Schlimmer schon stand es mit der Rechtspflege. Bekanntlich bedarf es zur Veränderung von Gerichtsbezirken eines Landtagsbeschlusses. Außenpolitische Gründe mögen wohl maßgebend dafür gewesen sein, daß die Staatsregierung eine Änderung der Gerichtsbezirke nicht vornahm.

Die Einrichtung der nassauischen Ortsgerichte überträgt bekanntlich einen Teil der freiwilligen Gerichtsbarkeit dem sogen. Ortsgerichtsvorsteher. Mit Hilfe dieser Einrichtung kam man also schon weiter.

Anders aber war es mit dem Strafrecht. Nun darf zur Ehre des Freistaates Flaschenhals gesagt werden, daß die Bewohner friedliche Menschen waren, die trotz der Wirrnisse der Zeit nicht allzu oft mit dem Strafgesetz in Konflikt kamen: immerhin, Sünder gibt es überall, auch im Freistaat Flaschenhals. Wie sollte man nun denen beikommen? Die Strafsachen wurden bei den einzelnen Polizeibehörden bearbeitet, aber Gerichtsverhandlungen waren nicht möglich, und bald glaubten die Missetäter, daß es im Flaschenhals keine „Gesetzer“ (Strafgesetze) mehr gäbe. Darum fuhr ich zur Staatsanwaltschaft nach Limburg, und wir hatten dann bald eine prächtige provisorische Methode gefunden, durch die wir den wenigen Sündern des Flaschenhalses beikamen.
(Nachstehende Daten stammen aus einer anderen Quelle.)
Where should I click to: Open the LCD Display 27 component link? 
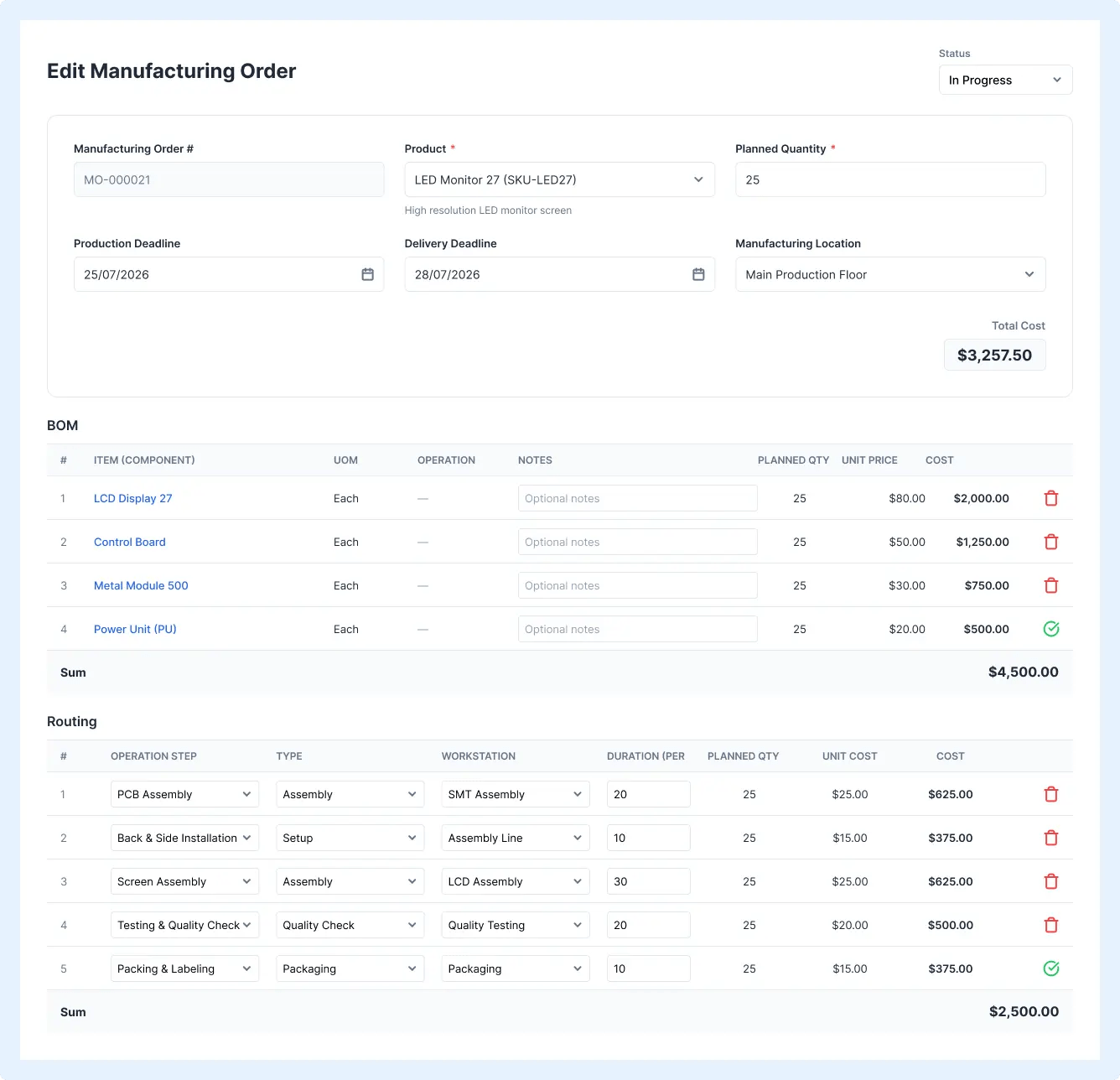(x=133, y=498)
Sie wurden nämlich zur Vernehmung zum Gericht nach Limburg vorgeladen, und wenn die Missetäter den Bußgang hin und zurück gemacht hatten, dann hatten sie ja fast schon reichlich ihre kleinen Delikte abgebüßt. Bald aber half man sich, indem die alten zuständigen Gerichte als an der Ausübung des Richteramtes tatsächlich verhindert bezeichnet wurden, worauf dann das übergeordnete Gericht die Angelegenheit dem Amts- und Landgericht Limburg übertrug.